Render into Spanish this sentence from the guitar-building forum post below: "When I was about 16, we got an internet connection."

EXCERPT PROVIDED: Begin

Joined: Wed Jan 05, 2005 6:25 pm
Posts: 2749
Location: Netherlands
When I was about 16, we got an internet connection. I'd been playing guitar for a few years after falling out of love with Piano (more of an incompatibility with my piano teacher, to be fair), and figured I'd look up some guitar newsgroups. Found Bill Wyza's 'Guitar building FAQ', figured I could order some stuff from Warmoth, make myself a guitar from parts. Did that. Partway into the process I picked up Melvyn Hiscock's 'Make Your Own Electric Guitar', figured 'I've put together flatpack and made basic pine furniture, I figure I can do the guitar thing. But what's this 'router' they keep talking about, exactly?'

So then I did that. Acoustics took a little more nerve, and a lot more reading (read Cumpiano, lots of things seemed too complicated, lurked around the MIMF.com acoustics section, perused the library, wrapped my head around neck geometry, what those radius dishes were for, how they could be used logical neck attachement systems, bracing, etc.), finally bit the bullet a few years back, ordered some woods, got set up to build (in the tiniest possible space; a 9x12 foot room which contained a bed, cooker, TV, computer, workmate, and 90% of my tools (the rest was in the hallway, and my workshop was a roof terrace). About a year ago I moved into a bigger place (ie, a house that has a 8x16 ft shed that contains a dedicated workbench, bandsaw, thickness sander, a lousy drill press, and a smaller indoor 'dry' workspace) that I'm still mostly trying to get organised and set up properly (oddly enough, medical interning and translation on the side don't leave an awful lot of time for building), but I figure I'll have most of it sussed by the end of the month, since I've got a week off to make a few final jigs (binding jig, router table). The dedicated workspace already improved my productivity, but there's a ways to go yet.

EXCERPT PROVIDED: End
DATASET: Begin

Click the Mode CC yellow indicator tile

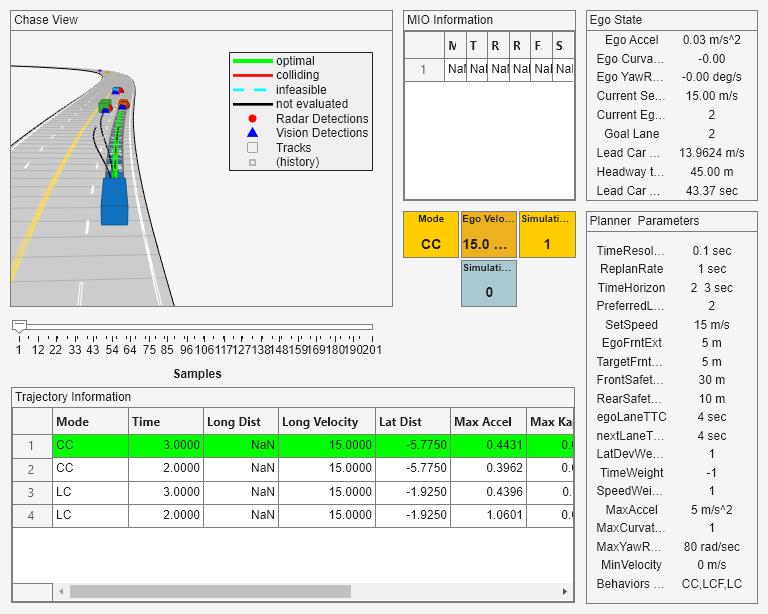[430, 234]
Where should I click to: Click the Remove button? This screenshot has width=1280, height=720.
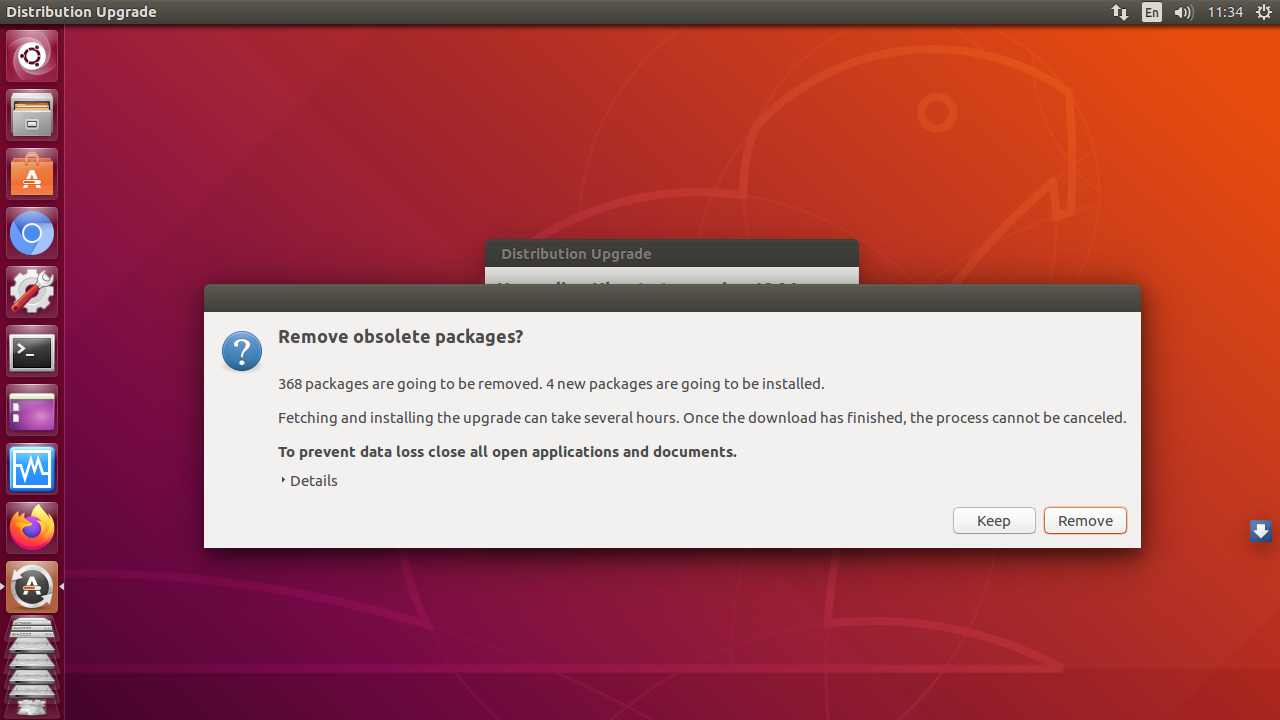point(1085,521)
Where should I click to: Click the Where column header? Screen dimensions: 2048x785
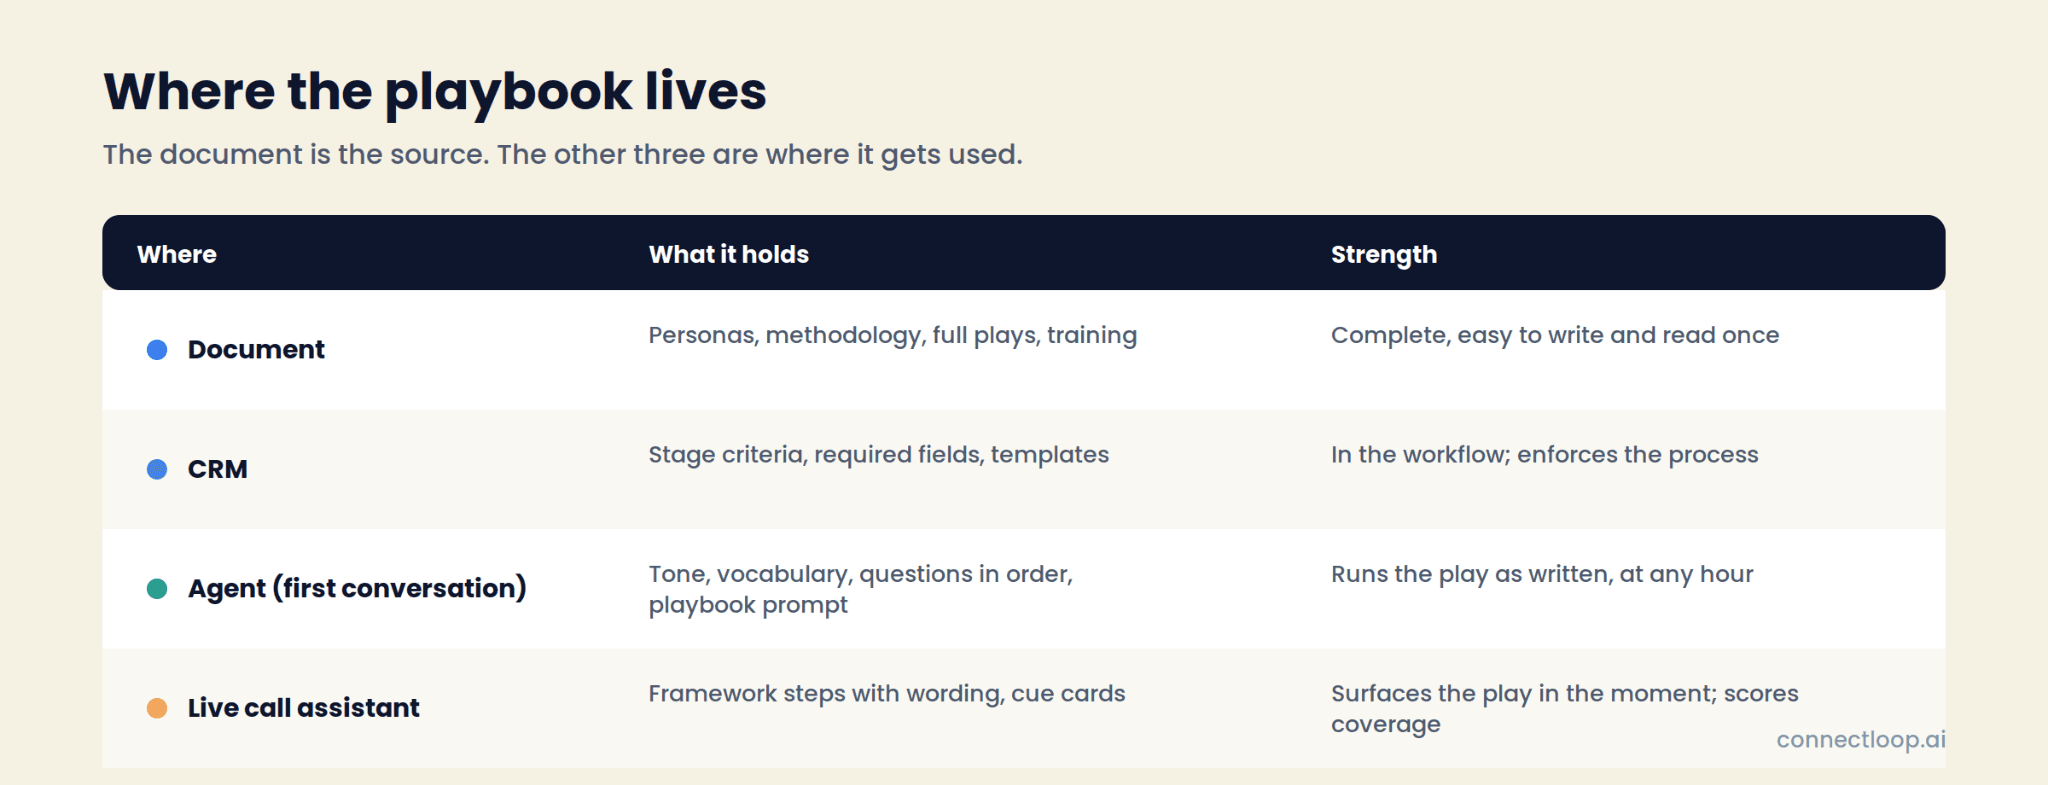tap(177, 254)
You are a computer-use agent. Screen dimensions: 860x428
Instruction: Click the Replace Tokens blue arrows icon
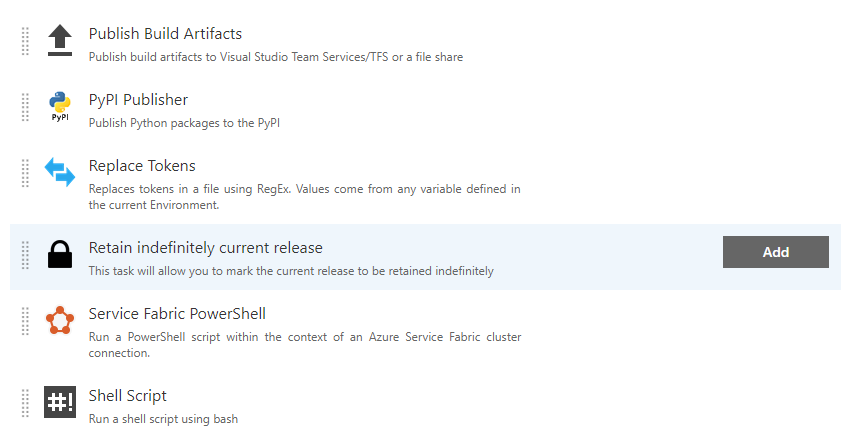(x=60, y=172)
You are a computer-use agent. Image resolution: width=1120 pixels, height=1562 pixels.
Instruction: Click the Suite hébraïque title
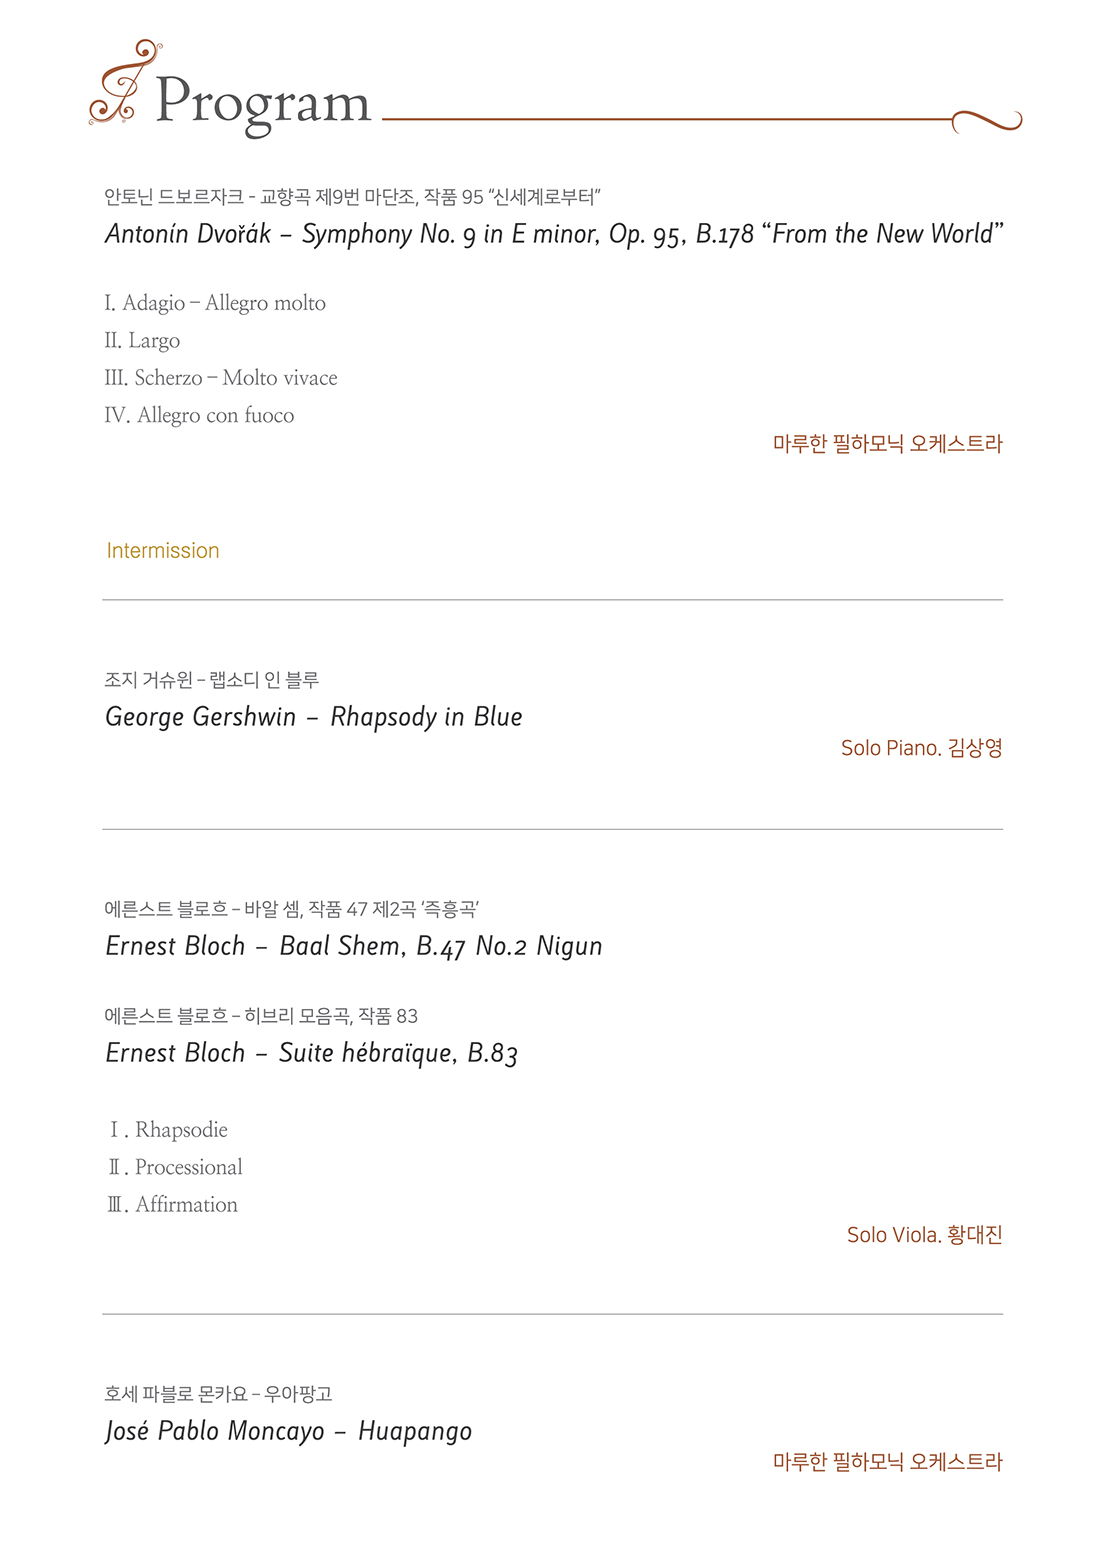coord(312,1053)
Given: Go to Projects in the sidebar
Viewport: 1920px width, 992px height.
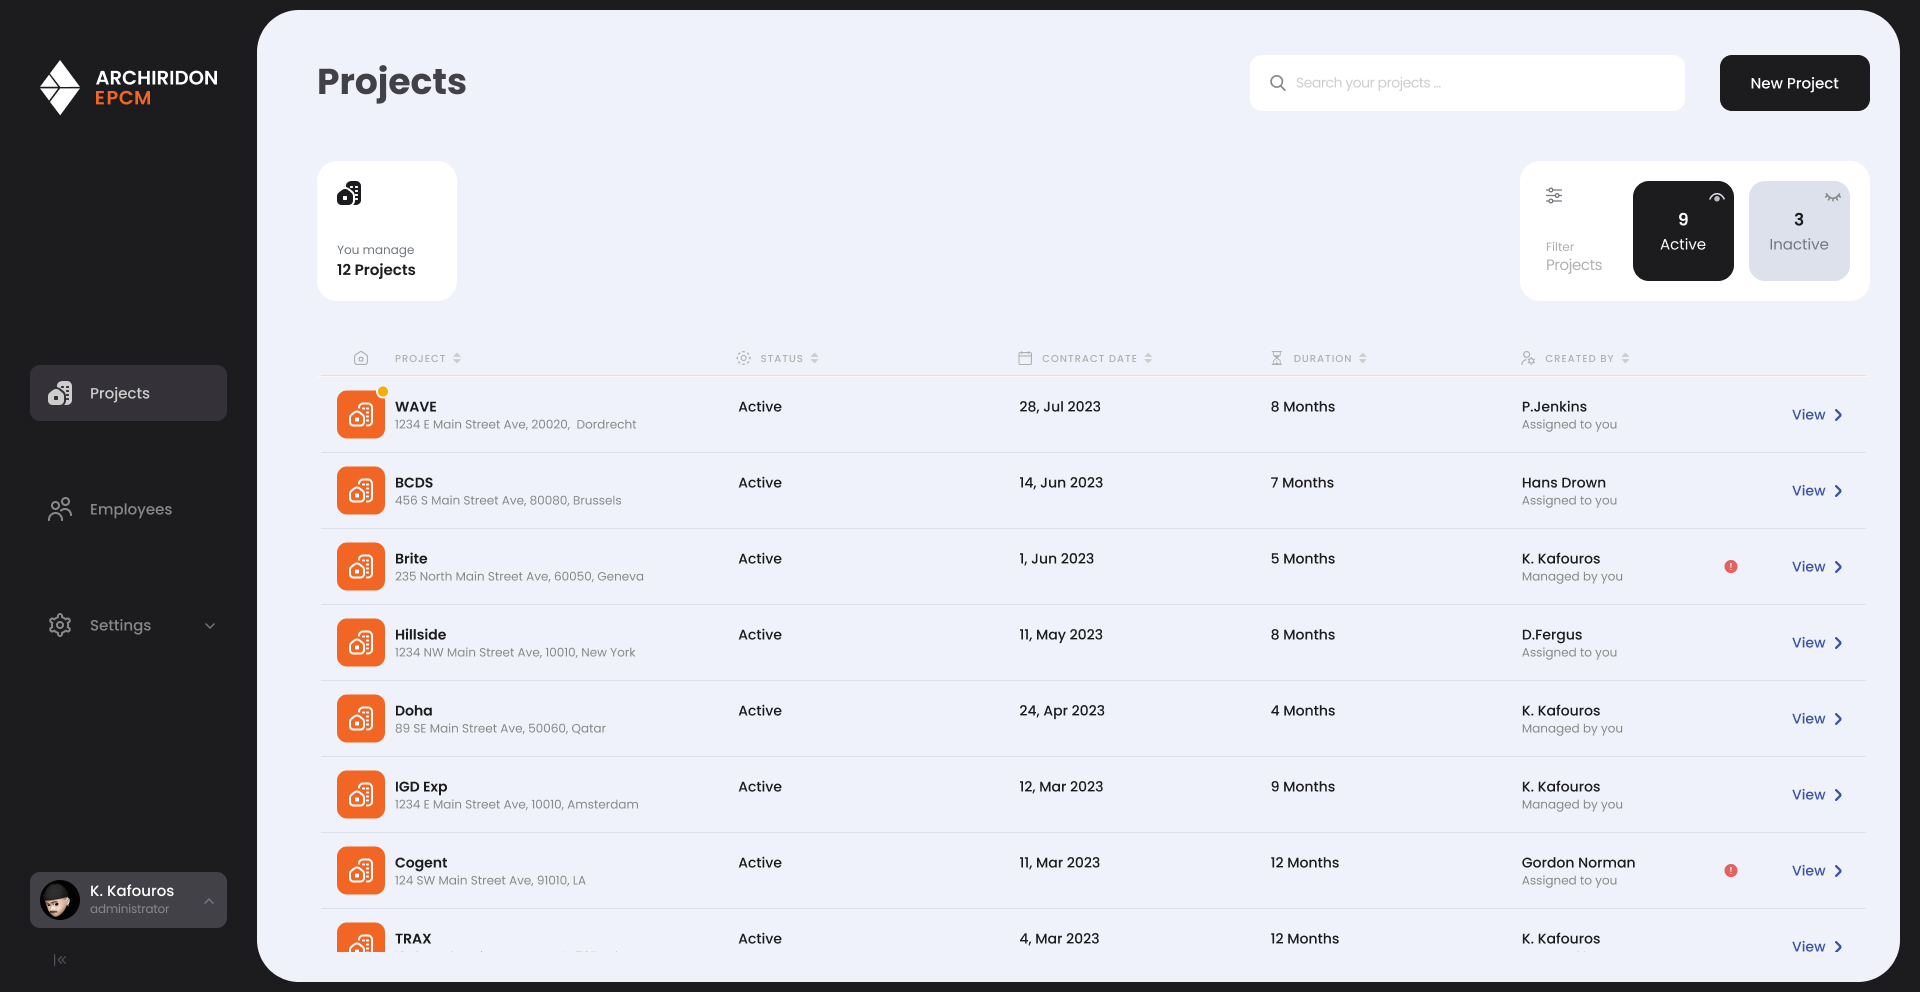Looking at the screenshot, I should (x=128, y=393).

DATASET: End

■ ANSWER TO THE EXERCISE
Cuando tenía unos 16 años, conseguimos una conexión a internet.